┌──
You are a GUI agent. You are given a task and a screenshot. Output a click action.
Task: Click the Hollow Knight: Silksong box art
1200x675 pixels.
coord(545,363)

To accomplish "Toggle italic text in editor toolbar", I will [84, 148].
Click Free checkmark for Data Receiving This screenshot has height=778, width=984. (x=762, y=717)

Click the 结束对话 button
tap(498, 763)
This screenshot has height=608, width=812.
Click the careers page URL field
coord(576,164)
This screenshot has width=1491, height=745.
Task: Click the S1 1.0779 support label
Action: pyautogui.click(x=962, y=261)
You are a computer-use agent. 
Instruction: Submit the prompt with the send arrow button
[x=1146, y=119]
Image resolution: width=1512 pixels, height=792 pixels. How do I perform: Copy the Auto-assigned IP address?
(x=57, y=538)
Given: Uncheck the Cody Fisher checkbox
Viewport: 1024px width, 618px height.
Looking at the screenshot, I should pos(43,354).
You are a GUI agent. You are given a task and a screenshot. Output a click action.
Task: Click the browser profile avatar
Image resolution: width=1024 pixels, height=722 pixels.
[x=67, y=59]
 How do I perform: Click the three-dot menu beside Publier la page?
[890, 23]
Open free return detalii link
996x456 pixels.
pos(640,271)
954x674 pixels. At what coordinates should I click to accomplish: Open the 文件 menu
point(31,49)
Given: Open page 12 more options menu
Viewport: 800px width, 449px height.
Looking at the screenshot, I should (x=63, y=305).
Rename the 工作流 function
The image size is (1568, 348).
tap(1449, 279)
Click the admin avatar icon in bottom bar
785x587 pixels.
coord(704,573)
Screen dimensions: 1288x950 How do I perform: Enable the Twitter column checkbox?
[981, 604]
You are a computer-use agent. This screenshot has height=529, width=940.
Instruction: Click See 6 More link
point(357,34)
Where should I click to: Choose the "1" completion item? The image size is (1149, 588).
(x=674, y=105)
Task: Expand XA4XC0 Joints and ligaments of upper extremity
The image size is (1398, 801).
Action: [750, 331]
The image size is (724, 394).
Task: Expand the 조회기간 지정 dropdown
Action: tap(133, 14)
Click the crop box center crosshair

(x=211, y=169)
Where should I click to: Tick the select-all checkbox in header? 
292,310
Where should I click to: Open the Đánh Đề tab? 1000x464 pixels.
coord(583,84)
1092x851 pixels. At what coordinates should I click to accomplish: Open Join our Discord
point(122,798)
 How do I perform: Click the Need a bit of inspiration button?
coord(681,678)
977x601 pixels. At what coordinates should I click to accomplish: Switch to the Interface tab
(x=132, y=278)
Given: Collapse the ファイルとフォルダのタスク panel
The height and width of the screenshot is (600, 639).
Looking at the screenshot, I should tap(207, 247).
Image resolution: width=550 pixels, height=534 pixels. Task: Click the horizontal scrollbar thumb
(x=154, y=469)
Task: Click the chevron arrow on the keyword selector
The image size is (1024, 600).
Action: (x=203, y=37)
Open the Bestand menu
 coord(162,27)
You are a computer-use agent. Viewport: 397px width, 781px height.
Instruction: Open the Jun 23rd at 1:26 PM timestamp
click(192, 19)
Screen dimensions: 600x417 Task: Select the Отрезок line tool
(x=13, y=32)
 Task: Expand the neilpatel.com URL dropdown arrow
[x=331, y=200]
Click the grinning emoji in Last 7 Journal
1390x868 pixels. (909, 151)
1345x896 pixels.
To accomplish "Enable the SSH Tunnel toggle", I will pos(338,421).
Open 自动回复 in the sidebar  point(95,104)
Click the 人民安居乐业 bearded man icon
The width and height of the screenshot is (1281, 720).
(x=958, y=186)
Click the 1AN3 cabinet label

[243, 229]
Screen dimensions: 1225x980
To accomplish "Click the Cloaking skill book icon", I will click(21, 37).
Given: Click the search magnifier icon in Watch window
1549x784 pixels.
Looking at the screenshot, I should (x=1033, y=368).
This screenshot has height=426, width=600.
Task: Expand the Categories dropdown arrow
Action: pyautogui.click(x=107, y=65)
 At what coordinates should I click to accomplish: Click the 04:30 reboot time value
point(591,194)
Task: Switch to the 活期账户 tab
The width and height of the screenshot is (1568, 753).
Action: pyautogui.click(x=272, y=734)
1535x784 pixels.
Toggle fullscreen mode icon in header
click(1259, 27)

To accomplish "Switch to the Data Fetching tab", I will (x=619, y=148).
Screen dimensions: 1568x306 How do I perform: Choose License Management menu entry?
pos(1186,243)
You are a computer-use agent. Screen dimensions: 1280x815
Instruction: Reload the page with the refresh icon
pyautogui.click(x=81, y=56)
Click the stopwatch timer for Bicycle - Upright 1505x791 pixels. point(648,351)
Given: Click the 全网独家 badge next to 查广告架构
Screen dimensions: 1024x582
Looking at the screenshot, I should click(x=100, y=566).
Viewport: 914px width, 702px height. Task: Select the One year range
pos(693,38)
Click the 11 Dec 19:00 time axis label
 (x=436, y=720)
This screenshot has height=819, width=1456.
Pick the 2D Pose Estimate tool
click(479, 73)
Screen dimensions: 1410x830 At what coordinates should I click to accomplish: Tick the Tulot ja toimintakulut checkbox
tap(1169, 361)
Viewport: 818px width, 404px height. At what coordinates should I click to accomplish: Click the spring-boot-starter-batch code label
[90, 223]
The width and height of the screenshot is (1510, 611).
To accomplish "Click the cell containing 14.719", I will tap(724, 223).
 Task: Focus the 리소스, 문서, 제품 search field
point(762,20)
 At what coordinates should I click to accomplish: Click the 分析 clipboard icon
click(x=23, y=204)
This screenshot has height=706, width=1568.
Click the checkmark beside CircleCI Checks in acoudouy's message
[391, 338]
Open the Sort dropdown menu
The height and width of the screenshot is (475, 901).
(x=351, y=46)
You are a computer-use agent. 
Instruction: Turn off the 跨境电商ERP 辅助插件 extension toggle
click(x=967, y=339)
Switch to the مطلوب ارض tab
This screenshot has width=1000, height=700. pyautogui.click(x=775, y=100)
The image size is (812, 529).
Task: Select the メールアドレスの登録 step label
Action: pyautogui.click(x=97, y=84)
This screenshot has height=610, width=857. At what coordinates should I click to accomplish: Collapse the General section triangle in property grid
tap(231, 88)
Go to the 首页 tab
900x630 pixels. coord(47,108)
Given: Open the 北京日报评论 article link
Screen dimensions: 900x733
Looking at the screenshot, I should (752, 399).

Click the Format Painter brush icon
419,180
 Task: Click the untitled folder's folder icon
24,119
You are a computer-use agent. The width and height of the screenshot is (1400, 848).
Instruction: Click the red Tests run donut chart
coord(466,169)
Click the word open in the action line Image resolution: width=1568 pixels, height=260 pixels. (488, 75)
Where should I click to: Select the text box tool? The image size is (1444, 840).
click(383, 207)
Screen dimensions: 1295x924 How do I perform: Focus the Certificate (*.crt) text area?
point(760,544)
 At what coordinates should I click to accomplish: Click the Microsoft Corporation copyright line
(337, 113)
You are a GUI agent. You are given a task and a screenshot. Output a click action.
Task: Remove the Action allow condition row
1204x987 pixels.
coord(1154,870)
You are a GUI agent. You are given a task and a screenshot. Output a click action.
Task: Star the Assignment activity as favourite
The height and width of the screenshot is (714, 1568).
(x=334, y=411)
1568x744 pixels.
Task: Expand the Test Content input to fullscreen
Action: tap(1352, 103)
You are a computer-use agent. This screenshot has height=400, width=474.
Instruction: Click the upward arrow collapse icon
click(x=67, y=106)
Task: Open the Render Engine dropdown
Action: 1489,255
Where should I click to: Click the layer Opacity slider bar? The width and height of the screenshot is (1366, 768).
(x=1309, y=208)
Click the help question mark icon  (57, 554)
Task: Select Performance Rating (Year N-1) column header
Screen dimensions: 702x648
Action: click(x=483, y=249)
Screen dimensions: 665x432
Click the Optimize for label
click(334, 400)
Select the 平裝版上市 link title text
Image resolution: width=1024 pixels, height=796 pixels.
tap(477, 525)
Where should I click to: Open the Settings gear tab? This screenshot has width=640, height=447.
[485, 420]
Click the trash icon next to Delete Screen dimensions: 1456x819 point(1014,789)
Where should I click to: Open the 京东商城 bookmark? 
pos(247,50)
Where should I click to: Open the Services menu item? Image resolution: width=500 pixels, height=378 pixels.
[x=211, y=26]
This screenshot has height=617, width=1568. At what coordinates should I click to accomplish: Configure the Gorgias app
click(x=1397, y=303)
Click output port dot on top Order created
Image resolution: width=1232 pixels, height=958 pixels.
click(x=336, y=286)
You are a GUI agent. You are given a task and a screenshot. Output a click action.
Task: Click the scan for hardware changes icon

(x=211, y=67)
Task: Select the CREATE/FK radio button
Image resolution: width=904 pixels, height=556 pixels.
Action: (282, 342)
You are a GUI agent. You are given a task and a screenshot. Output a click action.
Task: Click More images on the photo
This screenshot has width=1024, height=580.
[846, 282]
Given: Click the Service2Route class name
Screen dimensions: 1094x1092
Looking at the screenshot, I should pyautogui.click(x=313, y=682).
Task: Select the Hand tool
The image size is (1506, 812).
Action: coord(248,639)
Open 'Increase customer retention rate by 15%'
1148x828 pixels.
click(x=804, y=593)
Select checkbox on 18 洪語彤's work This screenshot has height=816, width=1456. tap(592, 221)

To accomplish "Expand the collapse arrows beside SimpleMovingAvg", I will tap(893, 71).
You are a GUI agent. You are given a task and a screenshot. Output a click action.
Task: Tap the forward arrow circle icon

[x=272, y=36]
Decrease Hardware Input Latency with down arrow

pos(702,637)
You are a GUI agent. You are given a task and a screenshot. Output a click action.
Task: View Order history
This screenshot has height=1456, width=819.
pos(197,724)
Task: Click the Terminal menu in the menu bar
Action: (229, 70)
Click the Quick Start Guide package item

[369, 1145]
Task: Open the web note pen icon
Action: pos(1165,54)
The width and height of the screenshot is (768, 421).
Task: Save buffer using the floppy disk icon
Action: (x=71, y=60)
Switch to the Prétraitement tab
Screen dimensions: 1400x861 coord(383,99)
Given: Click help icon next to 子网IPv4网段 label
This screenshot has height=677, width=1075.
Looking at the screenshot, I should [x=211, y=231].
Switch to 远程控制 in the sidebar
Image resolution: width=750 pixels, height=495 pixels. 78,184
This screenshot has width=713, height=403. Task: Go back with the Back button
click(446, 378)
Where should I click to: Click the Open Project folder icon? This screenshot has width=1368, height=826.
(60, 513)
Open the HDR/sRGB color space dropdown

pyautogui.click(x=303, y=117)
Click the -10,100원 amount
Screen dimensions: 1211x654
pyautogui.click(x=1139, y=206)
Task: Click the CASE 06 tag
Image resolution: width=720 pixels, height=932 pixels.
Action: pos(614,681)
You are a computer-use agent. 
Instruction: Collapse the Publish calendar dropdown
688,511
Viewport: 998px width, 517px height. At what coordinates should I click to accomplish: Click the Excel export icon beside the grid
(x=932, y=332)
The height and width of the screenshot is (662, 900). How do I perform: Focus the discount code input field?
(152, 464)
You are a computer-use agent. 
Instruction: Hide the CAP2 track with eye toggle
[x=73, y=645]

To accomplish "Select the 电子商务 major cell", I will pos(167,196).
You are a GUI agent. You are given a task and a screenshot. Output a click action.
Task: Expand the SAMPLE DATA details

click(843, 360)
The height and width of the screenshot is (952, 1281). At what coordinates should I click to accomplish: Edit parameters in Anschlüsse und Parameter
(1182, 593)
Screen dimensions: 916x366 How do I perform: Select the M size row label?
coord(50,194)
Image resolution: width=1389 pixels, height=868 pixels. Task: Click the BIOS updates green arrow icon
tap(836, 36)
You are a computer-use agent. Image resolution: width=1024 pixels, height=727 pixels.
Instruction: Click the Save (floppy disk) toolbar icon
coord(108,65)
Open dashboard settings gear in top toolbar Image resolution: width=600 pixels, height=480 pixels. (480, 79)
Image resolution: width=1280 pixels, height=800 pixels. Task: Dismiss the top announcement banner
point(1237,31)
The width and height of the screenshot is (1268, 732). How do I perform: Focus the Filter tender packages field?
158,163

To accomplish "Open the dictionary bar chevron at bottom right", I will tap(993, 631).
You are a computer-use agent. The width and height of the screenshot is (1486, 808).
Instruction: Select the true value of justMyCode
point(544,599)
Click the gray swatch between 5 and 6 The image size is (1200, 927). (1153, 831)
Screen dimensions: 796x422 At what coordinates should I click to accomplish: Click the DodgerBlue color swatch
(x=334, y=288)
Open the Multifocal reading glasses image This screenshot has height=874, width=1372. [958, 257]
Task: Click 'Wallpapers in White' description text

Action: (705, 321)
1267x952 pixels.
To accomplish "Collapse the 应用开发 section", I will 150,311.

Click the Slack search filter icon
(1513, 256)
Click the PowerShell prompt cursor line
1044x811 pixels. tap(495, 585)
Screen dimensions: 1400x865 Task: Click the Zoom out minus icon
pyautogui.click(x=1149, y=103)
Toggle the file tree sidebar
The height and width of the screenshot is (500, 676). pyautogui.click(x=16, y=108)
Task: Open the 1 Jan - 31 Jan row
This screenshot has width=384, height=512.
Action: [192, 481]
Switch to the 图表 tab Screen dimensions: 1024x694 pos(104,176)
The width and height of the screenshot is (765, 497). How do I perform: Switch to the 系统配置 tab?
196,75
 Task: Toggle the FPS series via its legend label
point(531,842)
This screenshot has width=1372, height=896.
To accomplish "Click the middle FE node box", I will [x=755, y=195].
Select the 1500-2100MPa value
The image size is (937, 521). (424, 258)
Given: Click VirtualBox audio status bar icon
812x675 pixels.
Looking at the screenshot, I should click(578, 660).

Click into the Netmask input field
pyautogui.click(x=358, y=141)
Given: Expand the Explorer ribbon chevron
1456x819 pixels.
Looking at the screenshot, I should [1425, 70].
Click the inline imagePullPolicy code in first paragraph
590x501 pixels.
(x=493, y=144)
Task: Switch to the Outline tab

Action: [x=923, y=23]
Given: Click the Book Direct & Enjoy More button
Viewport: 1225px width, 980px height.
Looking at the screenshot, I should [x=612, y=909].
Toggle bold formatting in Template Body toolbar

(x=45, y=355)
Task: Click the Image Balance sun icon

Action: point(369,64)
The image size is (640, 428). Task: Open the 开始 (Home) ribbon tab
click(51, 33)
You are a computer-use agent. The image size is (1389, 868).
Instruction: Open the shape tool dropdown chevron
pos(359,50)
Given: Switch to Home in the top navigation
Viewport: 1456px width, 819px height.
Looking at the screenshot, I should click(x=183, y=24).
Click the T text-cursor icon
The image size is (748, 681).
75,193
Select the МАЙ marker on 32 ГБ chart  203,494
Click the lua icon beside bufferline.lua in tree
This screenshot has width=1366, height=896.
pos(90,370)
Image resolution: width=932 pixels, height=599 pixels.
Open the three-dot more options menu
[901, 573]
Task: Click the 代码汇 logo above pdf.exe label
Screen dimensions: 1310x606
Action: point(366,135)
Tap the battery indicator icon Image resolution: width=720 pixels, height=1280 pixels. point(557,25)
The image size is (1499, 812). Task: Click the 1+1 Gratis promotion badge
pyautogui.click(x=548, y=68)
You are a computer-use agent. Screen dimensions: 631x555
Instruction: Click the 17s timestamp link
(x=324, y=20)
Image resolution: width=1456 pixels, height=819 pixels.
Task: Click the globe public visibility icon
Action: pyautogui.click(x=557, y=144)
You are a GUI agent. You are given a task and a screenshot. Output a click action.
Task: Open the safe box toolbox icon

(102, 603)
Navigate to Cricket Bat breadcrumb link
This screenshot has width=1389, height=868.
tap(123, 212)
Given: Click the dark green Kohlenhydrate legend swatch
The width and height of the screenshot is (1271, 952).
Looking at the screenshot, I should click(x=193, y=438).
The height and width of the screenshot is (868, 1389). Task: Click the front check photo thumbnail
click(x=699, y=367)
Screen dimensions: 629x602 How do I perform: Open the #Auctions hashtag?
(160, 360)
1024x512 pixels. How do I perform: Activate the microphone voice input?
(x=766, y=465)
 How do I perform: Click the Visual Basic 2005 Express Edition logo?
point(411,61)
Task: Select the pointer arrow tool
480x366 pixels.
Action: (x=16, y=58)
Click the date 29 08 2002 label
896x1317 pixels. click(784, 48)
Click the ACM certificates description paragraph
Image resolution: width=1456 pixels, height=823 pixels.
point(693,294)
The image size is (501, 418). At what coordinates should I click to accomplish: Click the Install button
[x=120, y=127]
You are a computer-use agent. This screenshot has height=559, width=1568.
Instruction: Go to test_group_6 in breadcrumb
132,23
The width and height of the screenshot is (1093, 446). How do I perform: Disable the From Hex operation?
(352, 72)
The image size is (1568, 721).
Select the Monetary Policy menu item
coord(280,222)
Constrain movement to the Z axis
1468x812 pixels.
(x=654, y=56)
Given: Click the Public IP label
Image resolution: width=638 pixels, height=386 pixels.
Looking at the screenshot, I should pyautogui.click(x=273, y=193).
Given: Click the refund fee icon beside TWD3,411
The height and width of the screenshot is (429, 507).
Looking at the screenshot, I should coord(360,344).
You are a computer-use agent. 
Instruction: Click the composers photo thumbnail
└──
### EXERCISE REQUIREMENTS
Echo every line, from the one containing "How do I perform: Click the Visual" down to the one containing "[x=120, y=127]", both included.

### ANSWER IN FULL
 How do I perform: Click the Visual Basic 2005 Express Edition logo?
point(411,61)
Task: Select the pointer arrow tool
480x366 pixels.
Action: (x=16, y=58)
Click the date 29 08 2002 label
896x1317 pixels. click(784, 48)
Click the ACM certificates description paragraph
Image resolution: width=1456 pixels, height=823 pixels.
point(693,294)
The image size is (501, 418). At what coordinates should I click to accomplish: Click the Install button
[x=120, y=127]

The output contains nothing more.